Task description
The lines from the one holding "The width and" to the final line of the listing below are to be duplicated exactly, with both ends included and pictures omitted.
+ + +
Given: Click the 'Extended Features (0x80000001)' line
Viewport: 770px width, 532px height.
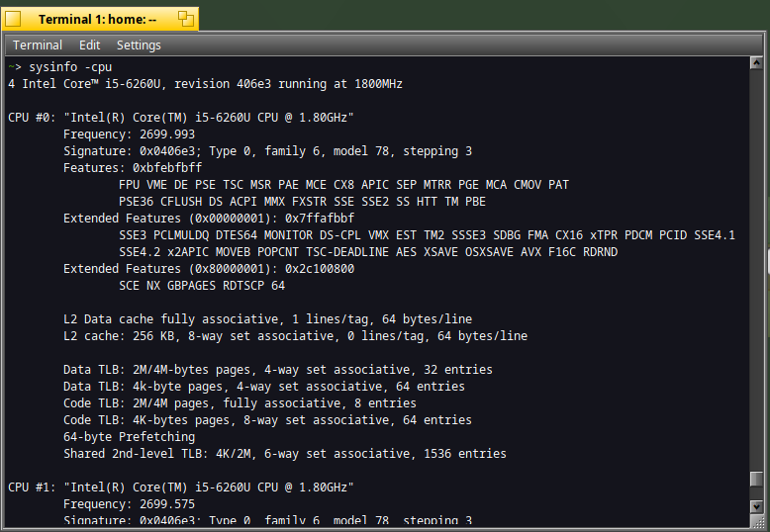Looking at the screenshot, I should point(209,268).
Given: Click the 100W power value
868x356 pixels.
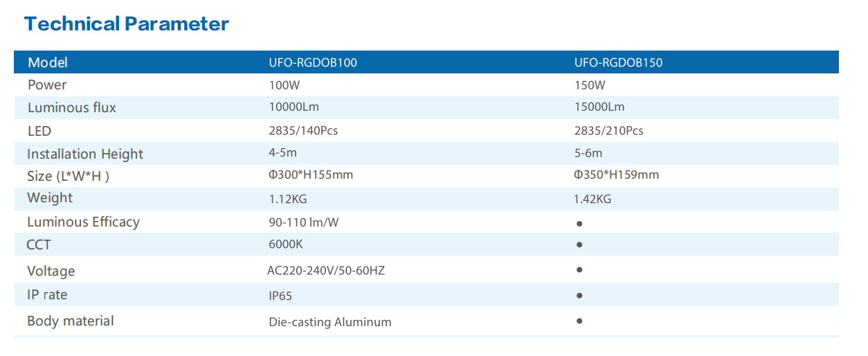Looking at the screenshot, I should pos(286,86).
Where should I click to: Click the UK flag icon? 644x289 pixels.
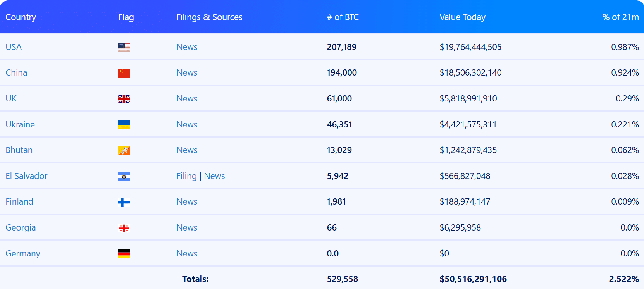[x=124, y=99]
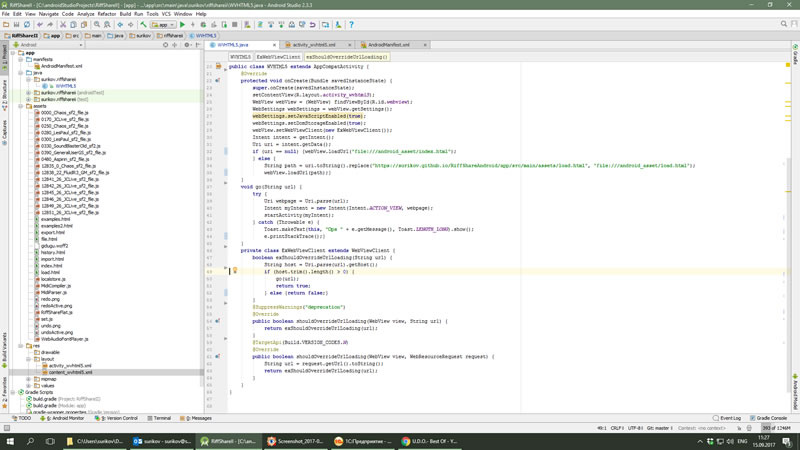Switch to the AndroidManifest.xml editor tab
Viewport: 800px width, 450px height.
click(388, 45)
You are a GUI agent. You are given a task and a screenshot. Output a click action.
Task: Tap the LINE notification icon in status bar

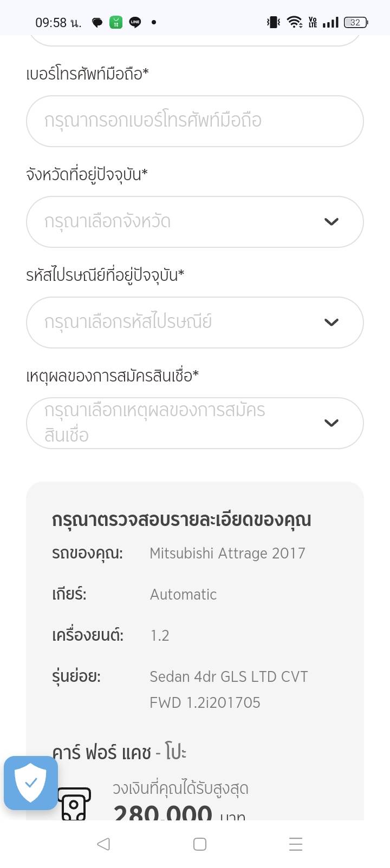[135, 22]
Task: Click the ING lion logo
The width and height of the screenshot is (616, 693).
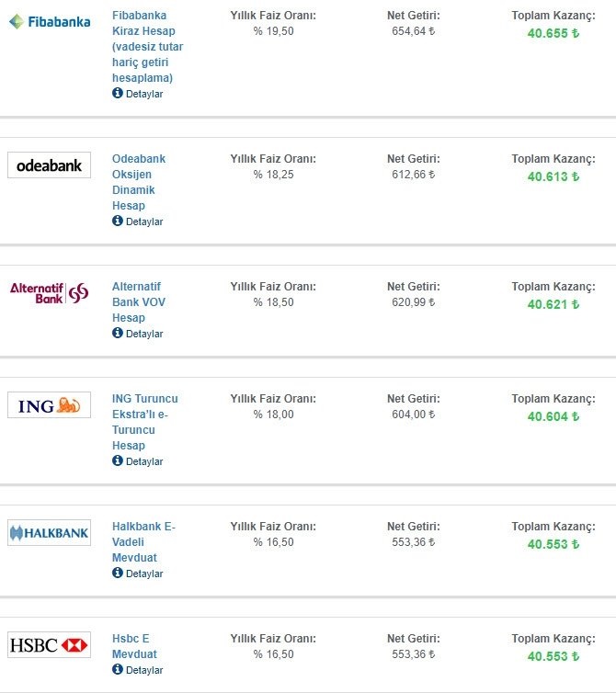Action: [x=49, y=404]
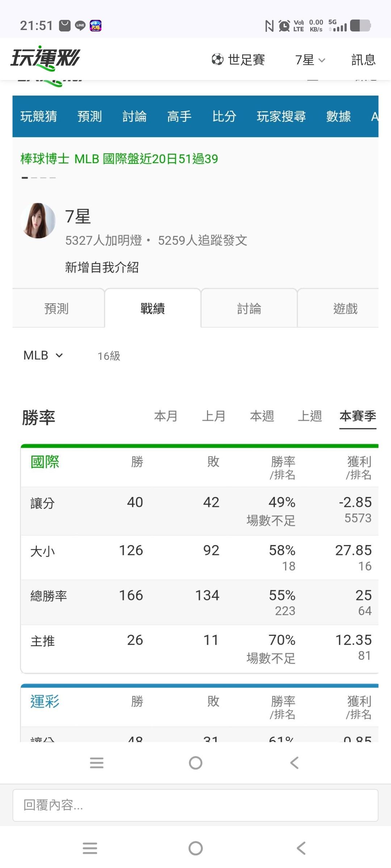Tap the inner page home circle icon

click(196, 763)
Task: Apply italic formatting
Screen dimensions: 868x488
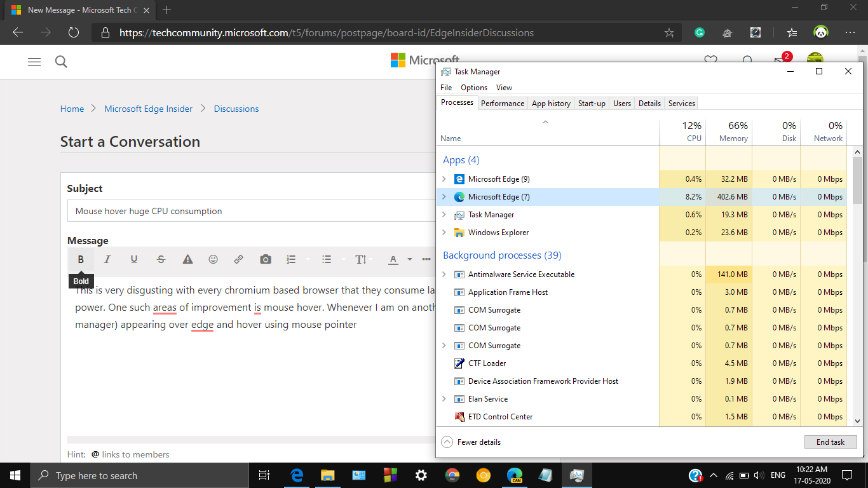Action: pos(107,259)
+ + +
Written answer
The width and height of the screenshot is (616, 693).
Action: [x=49, y=404]
Tap the inner page home circle icon

click(196, 763)
Task: Apply italic formatting
Screen dimensions: 868x488
Action: pos(107,259)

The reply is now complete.